A l’issue de près de dix ans de travaux, les Etats membres ont adopté la directive 2014-104 du 26 novembre 2014, dont l’objectif était de faciliter la réparation du préjudice des victimes de pratiques anticoncurrentielles en levant les difficultés d’accès la preuve, tout en préservant les intérêts du public enforcement. Le délai de transposition, fixé au 27 décembre 2016, a été dépassé par la France, qui vient d’adopter, le 9 mars 2017, deux textes publiés au journal officiel du 10 mars, une ordonnance (n° 2017-303) relative à la partie législative et un décret (n° 2017-305) relatif à la partie réglementaire, du Code de commerce. Quelles sont les nouveautés introduites ces textes et comment impacteront-elles le régime actuel des actions en réparation ?

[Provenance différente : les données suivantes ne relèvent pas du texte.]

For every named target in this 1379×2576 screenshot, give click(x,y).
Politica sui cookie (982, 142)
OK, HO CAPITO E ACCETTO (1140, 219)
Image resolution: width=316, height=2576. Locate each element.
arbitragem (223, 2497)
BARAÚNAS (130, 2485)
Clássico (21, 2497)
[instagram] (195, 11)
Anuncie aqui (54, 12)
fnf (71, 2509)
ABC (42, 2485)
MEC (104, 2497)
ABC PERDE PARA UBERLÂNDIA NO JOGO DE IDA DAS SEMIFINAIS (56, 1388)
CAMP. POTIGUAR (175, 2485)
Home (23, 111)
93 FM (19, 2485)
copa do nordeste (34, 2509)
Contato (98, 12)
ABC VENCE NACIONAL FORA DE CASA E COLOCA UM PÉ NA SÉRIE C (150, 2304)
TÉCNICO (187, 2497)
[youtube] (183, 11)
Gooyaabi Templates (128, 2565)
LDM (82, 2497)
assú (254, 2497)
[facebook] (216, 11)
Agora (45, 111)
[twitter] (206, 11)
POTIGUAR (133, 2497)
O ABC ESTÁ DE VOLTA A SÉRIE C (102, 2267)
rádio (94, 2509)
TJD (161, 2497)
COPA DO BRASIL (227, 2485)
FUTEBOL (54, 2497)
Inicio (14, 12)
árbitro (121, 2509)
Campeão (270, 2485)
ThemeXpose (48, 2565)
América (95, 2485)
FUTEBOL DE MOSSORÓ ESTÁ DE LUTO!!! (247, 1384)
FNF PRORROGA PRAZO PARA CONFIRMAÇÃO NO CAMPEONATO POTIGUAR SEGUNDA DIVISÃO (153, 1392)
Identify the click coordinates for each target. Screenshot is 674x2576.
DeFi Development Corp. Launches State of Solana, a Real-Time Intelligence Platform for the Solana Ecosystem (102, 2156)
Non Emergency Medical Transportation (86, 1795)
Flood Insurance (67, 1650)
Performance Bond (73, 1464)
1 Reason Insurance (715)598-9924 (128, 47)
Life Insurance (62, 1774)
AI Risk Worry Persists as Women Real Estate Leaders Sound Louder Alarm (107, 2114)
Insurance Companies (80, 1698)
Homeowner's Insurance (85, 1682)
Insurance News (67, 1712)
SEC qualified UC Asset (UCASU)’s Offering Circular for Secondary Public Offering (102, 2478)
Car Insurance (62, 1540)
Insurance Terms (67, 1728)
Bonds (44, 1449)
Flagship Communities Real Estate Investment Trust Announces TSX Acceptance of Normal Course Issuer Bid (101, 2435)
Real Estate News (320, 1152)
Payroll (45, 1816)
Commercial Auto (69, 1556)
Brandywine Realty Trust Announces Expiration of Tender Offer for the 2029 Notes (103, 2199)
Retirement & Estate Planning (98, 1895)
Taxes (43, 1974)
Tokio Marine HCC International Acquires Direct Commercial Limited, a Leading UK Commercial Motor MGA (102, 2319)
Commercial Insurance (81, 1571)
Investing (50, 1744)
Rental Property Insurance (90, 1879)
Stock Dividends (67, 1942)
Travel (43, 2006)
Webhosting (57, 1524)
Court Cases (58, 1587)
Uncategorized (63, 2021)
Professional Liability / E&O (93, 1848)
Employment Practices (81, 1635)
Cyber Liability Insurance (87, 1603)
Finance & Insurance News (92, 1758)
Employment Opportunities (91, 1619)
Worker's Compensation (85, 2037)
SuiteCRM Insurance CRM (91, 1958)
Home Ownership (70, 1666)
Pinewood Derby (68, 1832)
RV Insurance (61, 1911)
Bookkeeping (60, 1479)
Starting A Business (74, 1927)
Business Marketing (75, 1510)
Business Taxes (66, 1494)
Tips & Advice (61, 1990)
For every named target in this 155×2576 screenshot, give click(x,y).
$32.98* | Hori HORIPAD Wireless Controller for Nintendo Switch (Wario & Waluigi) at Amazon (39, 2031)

1) Caractérisation et preuve de la faute

Aux termes du nouvel article L. 481-1 du Code de commerce, tout comportement constitutif d’une violation du droit européen ou interne de la concurrence caractérise une faute. La France a fait le choix de ne pas limiter le champ de l’action aux ententes et abus de position dominante : elle couvrira aussi les préjudices causés par un abus de dépendance économique, une pratique de prix abusivement bas, une exclusivité d’importation dans les collectivités d’outre-mer ou l’obtention d’une exclusivité par une centrale de réservation au détriment d’une entreprise de transport de personnes au moyen de véhicules légers.

L’article L. 481-2 introduit en droit français la présomption irréfragable de faute attachée à une décision définitive de condamnation de l’Autorité de la concurrence, qui existait déjà en matière d’action de groupe depuis la loi Hamon (C. consom., art. L. 623-24). Cette solution, conforme à la directive, remet en cause la jurisprudence de la Cour de cassation selon laquelle le juge judiciaire n’est pas lié par les appréciations de l’Autorité (Cass. com., 17 juillet 2001, LawLex200200095JBJ). Les décisions de la Commission bénéficient de la même force contraignante : la juridiction nationale saisie d’une action en dommages et intérêts du fait d’une pratique sanctionnée par la Commission ne peut prendre une décision qui irait à l’encontre de la décision adoptée par celle-ci. En revanche, les décisions adoptées par l’autorité de concurrence d’un autre Etat membre se voient reconnaître une valeur probatoire moindre : elles constituent un simple  » moyen de preuve  » de l’infraction.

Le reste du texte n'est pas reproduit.